# TO BE DONE
(a) Answer these questions about the passage on Born's rule, marking your answers (i), (ii) and (iii):
(i) What does the passage say is necessary to make quantum mechanical probabilities behave like classical probabilities?
(ii) Which two names are raised as possibly explaining why Born's rule must govern these probabilities?
(iii) What does the passage call the standard fallacy?
(b) List every surname of a person that appears in the passage on Born's rule.

# GIVEN PASSAGE
No. Probabilities and Born’s rule apply even when you have complete knowledge of the entire pure state. So unitary evolution forbids this kind of mechanism. The environment is necessary to make the quantum mechanical probabilities behave like classical probabilities (with high probability, and for the pointer states).
Can Gleason or Zurek be invoked to explain why Born’s rule must govern these probabilities?
Exactly!
I suspect what is confusing here are issues of circularity: you have to have some theory that tells you how to deal with your lack of knowledge of the initial state, and one may argue there is no way to do this without invoking Born’s rule itself.
Indeed, there is no non-circular derivation of the probabilistic interpretation of quantum mechanics. The standard fallacy is to say that a probabilistic description follows if we neglect terms that are small in the norm. But neglecting small norms because they correspond to low probability is exactly assuming what one is trying to derive!
Still, what’s wrong with the argument that here is the place that probability enters, and Born’s rule is the only consistent way it can enter?
There’s nothing wrong here. Assuming the relationship between physical measurement and mathematical theory to be probabilistic, Born’s rule is the only possibility.

# DATA ENTRIES
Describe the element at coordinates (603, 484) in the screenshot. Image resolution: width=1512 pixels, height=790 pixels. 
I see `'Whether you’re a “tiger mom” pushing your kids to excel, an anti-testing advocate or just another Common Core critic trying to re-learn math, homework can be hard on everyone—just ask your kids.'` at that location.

==

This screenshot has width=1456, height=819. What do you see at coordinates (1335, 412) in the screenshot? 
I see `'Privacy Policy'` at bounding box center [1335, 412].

# OUTPUTS BY TASK
(a)
(i) The environment.
(ii) Gleason and Zurek.
(iii) Saying that a probabilistic description follows if we neglect terms that are small in the norm.

(b) Born, Gleason, Zurek